Panorama 2018 de l’Ademe sur le parc d’autobus : l’électrique en progression

Une nouvelle étude de l’Ademe dresse un état des lieux du parc et du marché des autobus urbains en fonction des différentes technologies : carburants, gaz et électrique. Cette étude s’adresse à tous les acteurs du milieu de l’autobus urbain (autorités organisatrices de la mobilité, exploitants de transports en commun etc.) et vient remplacer le précédent panorama datant de 2015.  

Les bus en chiffres

Un premier chiffre : 86% des liaisons urbaines sont assurées grâce à des autobus qui sont majoritairement des bus dits « standards » de 12 mètres (70% du parc national). Pour les autobus de 12 mètres et plus, le recours au gaz est important et atteint 17% du parc, 7,3% pour l’hybride et 1,6% pour l’électrique. Le parc des moins de 12 mètres fonctionne encore majoritairement au gazole (91%) mais les énergies alternatives progressent  : 7% sont des autobus électriques et 1% des autobus fonctionnant au gaz.

Un marché en pleine expansion

Depuis le précédent panorama, l’offre d’autobus électriques s’est étoffée et 28 constructeurs se partagent désormais le marché des autobus, tous gabarits confondus. De nombreuses autorités organisatrices de la mobilité ont lancé des marchés de renouvellement de tout ou partie de leur flotte. La maturité de ce marché a entraîné un fort développement de la technologie batterie et de son autonomie qui reste une des problématiques essentielles avec celle du temps de chargement. C’est finalement sur ce dernier point que la recherche d’optimisation s’oriente, l’Ademe estime ainsi à environ 10% la diminution annuelle du prix des batteries jusqu’en 2030, si le marché de l’autobus électrique continue son expansion.

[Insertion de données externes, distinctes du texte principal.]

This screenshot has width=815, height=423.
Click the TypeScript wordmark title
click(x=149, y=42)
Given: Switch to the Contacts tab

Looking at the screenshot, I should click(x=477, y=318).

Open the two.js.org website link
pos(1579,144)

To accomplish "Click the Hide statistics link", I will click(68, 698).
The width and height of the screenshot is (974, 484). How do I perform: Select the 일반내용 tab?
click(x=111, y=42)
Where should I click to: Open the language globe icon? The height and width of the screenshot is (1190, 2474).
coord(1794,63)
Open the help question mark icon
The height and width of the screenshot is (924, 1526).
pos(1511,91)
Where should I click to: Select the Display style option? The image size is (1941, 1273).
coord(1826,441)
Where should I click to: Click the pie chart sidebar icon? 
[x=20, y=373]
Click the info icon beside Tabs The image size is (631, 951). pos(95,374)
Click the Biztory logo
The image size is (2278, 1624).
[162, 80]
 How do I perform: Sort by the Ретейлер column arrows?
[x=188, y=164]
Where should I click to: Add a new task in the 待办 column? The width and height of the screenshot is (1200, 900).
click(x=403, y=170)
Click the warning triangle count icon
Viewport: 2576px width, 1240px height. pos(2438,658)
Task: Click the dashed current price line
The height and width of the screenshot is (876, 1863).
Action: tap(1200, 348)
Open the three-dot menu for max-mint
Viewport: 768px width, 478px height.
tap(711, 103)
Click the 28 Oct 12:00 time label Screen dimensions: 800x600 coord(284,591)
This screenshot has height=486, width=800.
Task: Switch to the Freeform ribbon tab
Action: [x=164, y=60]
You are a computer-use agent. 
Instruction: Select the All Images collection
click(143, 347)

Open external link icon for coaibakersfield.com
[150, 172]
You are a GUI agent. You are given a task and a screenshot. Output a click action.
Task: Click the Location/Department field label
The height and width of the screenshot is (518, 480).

Autobus électriques : écologie et rentabilité

Cependant l’autobus 100 % électrique présente un réel surcoût à l’achat par rapport à un autobus diesel. Ce surcoût est estimé à 100.000€, mais selon les dernières projections les prix d’achat entre les modèles diesels et électriques vont converger d’ici 2025. De plus, le pack batteries à renouveler tous les 7 ans engendre un surcoût supplémentaire supérieur à 100.000€. La solution électrique demande également des formations spécifiques – écoconduite, contrôles mécaniques, entretien – représentant un surcoût d’environ 12.000€.

En revanche, les coûts d’entretien et d’assurance des véhicules électriques sont inférieurs à ceux des véhicules diesel en raison d’une conception plus simple.

Le gain économique majeur de la solution électrique se fait sur le poste énergie dont la facture énergétique est plus de cinq fois moins élevés que pour les véhicules thermiques, en prenant en compte le différentiel de prix et de fiscalité des énergies. La possibilité de mutualisation des stations de charge est une autre opportunité pour diminuer les coûts d’exploitation.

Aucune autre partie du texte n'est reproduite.